● PASSAGE TO READ:
□ □ □ □
Its one thing to have an opinion, its another entirely to direct vitriol at an individual on the basis on information which may or may not be correct. Iraq 2 anyone? Everyone was sure Saddam was making WMDs... What did they find when they went in?


----------



## rubbersoul (Mar 1, 2010)

Lemond was pure talent - VO2 max of 92! (tested pre-epo era for all the haters)


----------



## Cpk (Aug 1, 2009)

ttug said:


> Their accomplishments, were great for sure.


Exactly, I could dope all day long and still suck. 

Having had 12 golf-ball size tumors in the lungs and lesions on the brain and then actually finishing 1 TdF is pretty much a miracle.


----------



## spade2you (May 12, 2009)

slegros said:


> I'm no LA fanboy, and if he did cheat, he certainly deserves to be punished.


Ok, punish him, but be fair. Go down the GC and also test ALL of those samples, as well as many stage hunters. I'm no rocket scientist, but I have a feeling we'd have to punish a LOT of riders. 



slegros said:


> Its one thing to have an opinion, its another entirely to direct vitriol at an individual on the basis on information which may or may not be correct. Iraq 2 anyone? Everyone was sure Saddam was making WMDs... What did they find when they went in?


Considering the UN was not allowed to make any serious inspections for about a decade, of course we didn't find anything. Give someone enough time and you can hide a lot of stuff.


----------



## Gatorback (Jul 11, 2009)

slegros said:


> - You mention 'evidence'. I challenge you to show me one piece of evidence against LA which exists that will a)pass all medical and scientific requirements for admission b)is legally actionable. To date no evidence of that sort has come to light after numerous inquiries and legal proceedings, that has resulted in action of a sporting or legal nature against LA. Perhaps a re-test of the '99 tour samples may prove something? Perhaps Novitzky will turn something up? But so far there is NOTHING which has passed the legal and sporting requirements for sanction in either arena.
□ □ □ □
● DATA BELOW:
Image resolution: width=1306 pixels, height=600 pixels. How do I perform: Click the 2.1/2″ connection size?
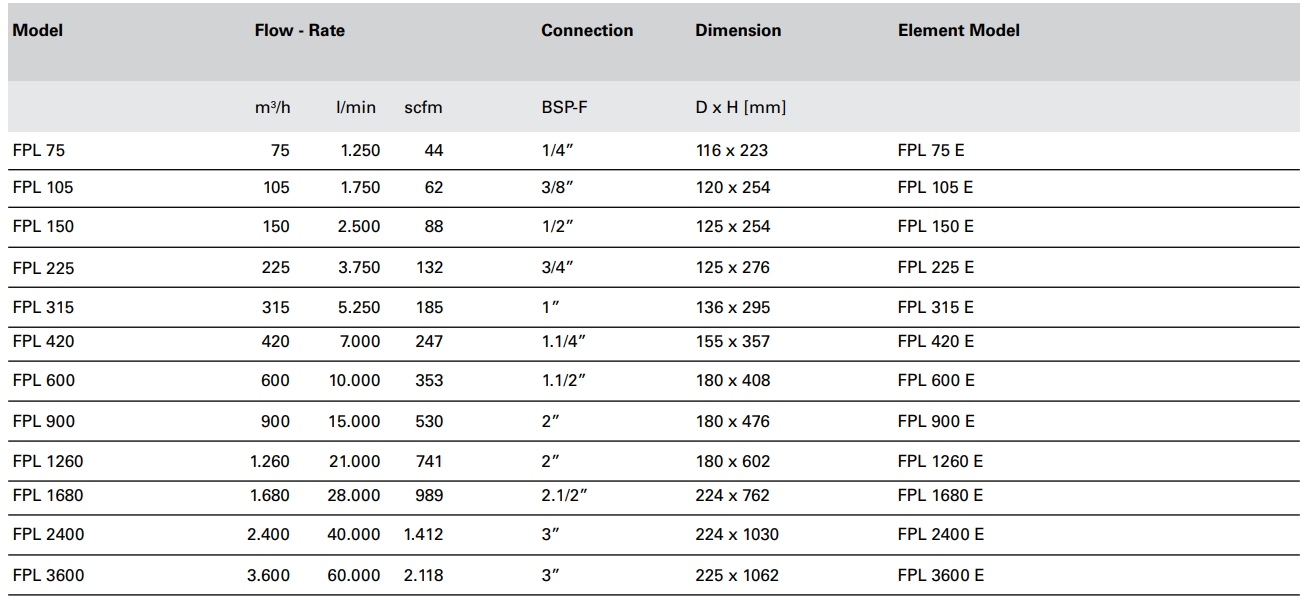tap(563, 496)
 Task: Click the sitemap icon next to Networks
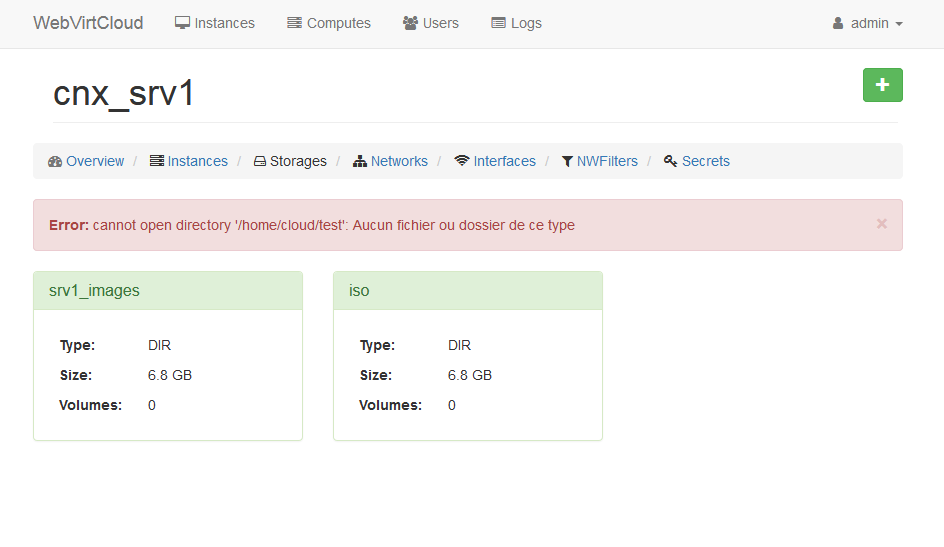coord(360,161)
□ □ □ □
● INSTRUCTIONS TO FOLLOW: Set down the portion of the cycling forum thread above that starts with "Exactly, I could" and goes on through "(May 12, 2009)", copying it word for word.

● ANSWER BOX:
Exactly, I could dope all day long and still suck. 

Having had 12 golf-ball size tumors in the lungs and lesions on the brain and then actually finishing 1 TdF is pretty much a miracle.


----------



## spade2you (May 12, 2009)